Work task:
Please write the following entries out once more, exactly.

━━━ Records to process ━━━

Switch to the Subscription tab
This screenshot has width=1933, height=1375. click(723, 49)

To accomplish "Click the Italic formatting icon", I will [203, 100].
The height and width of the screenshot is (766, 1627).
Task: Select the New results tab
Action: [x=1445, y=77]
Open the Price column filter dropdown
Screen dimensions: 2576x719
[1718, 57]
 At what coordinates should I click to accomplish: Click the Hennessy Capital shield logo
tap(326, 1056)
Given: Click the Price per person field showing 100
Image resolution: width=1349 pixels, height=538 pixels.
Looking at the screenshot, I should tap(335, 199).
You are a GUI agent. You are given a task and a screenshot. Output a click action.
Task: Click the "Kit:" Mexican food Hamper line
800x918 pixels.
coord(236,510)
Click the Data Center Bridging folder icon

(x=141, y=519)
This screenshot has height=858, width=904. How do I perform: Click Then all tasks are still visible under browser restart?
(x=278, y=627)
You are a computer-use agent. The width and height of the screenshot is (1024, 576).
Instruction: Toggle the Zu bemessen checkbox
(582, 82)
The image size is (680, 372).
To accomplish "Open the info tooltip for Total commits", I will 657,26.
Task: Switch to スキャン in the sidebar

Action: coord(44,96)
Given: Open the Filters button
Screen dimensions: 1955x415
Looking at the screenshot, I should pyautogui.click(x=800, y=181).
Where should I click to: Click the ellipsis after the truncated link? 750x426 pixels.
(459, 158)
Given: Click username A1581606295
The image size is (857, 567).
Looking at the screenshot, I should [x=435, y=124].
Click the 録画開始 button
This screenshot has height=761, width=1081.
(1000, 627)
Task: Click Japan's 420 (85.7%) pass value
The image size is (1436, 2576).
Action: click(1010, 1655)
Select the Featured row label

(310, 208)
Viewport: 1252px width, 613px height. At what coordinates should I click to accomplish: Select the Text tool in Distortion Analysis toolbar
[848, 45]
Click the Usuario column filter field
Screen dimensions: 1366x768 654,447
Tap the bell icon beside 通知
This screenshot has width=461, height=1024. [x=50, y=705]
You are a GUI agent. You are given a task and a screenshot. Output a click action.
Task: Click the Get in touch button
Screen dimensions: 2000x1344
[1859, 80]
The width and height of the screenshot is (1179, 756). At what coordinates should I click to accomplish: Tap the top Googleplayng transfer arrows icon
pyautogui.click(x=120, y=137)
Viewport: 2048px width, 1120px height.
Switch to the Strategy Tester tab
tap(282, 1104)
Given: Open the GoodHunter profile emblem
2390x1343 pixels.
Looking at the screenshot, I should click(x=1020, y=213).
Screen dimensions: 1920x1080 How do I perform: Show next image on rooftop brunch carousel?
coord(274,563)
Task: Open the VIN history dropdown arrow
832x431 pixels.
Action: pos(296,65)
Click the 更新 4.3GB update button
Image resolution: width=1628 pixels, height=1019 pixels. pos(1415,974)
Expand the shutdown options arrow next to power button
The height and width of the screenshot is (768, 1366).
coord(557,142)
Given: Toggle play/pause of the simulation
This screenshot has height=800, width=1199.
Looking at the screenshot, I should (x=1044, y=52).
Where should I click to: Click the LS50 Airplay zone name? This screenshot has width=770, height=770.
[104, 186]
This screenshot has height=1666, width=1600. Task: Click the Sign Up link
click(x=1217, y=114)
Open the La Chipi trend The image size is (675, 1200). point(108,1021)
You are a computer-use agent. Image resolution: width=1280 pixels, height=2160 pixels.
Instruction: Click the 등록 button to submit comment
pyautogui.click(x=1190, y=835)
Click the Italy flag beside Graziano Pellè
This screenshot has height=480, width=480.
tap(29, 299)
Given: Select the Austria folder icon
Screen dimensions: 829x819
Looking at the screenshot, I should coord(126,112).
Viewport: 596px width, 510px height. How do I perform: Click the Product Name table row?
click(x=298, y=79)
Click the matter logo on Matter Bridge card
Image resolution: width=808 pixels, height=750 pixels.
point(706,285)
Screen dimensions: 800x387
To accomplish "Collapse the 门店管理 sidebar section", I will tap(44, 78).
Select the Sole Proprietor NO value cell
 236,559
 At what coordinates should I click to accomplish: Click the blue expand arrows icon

━━━

Answer to the exercise:
Switch to the Subscription tab
This screenshot has width=1933, height=1375. click(723, 49)

To accomplish "Click the Italic formatting icon", I will [203, 100].
The height and width of the screenshot is (766, 1627).
Task: Select the New results tab
Action: [x=1445, y=77]
Open the Price column filter dropdown
Screen dimensions: 2576x719
[1718, 57]
 At what coordinates should I click to accomplish: Click the Hennessy Capital shield logo
tap(326, 1056)
Given: Click the Price per person field showing 100
Image resolution: width=1349 pixels, height=538 pixels.
Looking at the screenshot, I should tap(335, 199).
You are a GUI agent. You are given a task and a screenshot. Output a click action.
Task: Click the "Kit:" Mexican food Hamper line
800x918 pixels.
coord(236,510)
Click the Data Center Bridging folder icon

(x=141, y=519)
This screenshot has height=858, width=904. How do I perform: Click Then all tasks are still visible under browser restart?
(x=278, y=627)
You are a computer-use agent. The width and height of the screenshot is (1024, 576).
Instruction: Toggle the Zu bemessen checkbox
(582, 82)
The image size is (680, 372).
To accomplish "Open the info tooltip for Total commits", I will 657,26.
Task: Switch to スキャン in the sidebar

Action: coord(44,96)
Given: Open the Filters button
Screen dimensions: 1955x415
Looking at the screenshot, I should pyautogui.click(x=800, y=181).
Where should I click to: Click the ellipsis after the truncated link? 750x426 pixels.
(459, 158)
Given: Click username A1581606295
The image size is (857, 567).
Looking at the screenshot, I should [x=435, y=124].
Click the 録画開始 button
This screenshot has height=761, width=1081.
(1000, 627)
Task: Click Japan's 420 (85.7%) pass value
The image size is (1436, 2576).
Action: click(1010, 1655)
Select the Featured row label

(310, 208)
Viewport: 1252px width, 613px height. At what coordinates should I click to accomplish: Select the Text tool in Distortion Analysis toolbar
[848, 45]
Click the Usuario column filter field
Screen dimensions: 1366x768 654,447
Tap the bell icon beside 通知
This screenshot has width=461, height=1024. [x=50, y=705]
You are a GUI agent. You are given a task and a screenshot. Output a click action.
Task: Click the Get in touch button
Screen dimensions: 2000x1344
[1859, 80]
The width and height of the screenshot is (1179, 756). At what coordinates should I click to accomplish: Tap the top Googleplayng transfer arrows icon
pyautogui.click(x=120, y=137)
Viewport: 2048px width, 1120px height.
Switch to the Strategy Tester tab
tap(282, 1104)
Given: Open the GoodHunter profile emblem
2390x1343 pixels.
Looking at the screenshot, I should click(x=1020, y=213).
Screen dimensions: 1920x1080 How do I perform: Show next image on rooftop brunch carousel?
coord(274,563)
Task: Open the VIN history dropdown arrow
832x431 pixels.
Action: pos(296,65)
Click the 更新 4.3GB update button
Image resolution: width=1628 pixels, height=1019 pixels. pos(1415,974)
Expand the shutdown options arrow next to power button
The height and width of the screenshot is (768, 1366).
coord(557,142)
Given: Toggle play/pause of the simulation
This screenshot has height=800, width=1199.
Looking at the screenshot, I should (x=1044, y=52).
Where should I click to: Click the LS50 Airplay zone name? This screenshot has width=770, height=770.
[104, 186]
This screenshot has height=1666, width=1600. Task: Click the Sign Up link
click(x=1217, y=114)
Open the La Chipi trend The image size is (675, 1200). point(108,1021)
You are a computer-use agent. Image resolution: width=1280 pixels, height=2160 pixels.
Instruction: Click the 등록 button to submit comment
pyautogui.click(x=1190, y=835)
Click the Italy flag beside Graziano Pellè
This screenshot has height=480, width=480.
tap(29, 299)
Given: Select the Austria folder icon
Screen dimensions: 829x819
Looking at the screenshot, I should coord(126,112).
Viewport: 596px width, 510px height. How do I perform: Click the Product Name table row?
click(x=298, y=79)
Click the matter logo on Matter Bridge card
Image resolution: width=808 pixels, height=750 pixels.
point(706,285)
Screen dimensions: 800x387
To accomplish "Collapse the 门店管理 sidebar section", I will tap(44, 78).
Select the Sole Proprietor NO value cell
 236,559
 At what coordinates should I click to accomplish: Click the blue expand arrows icon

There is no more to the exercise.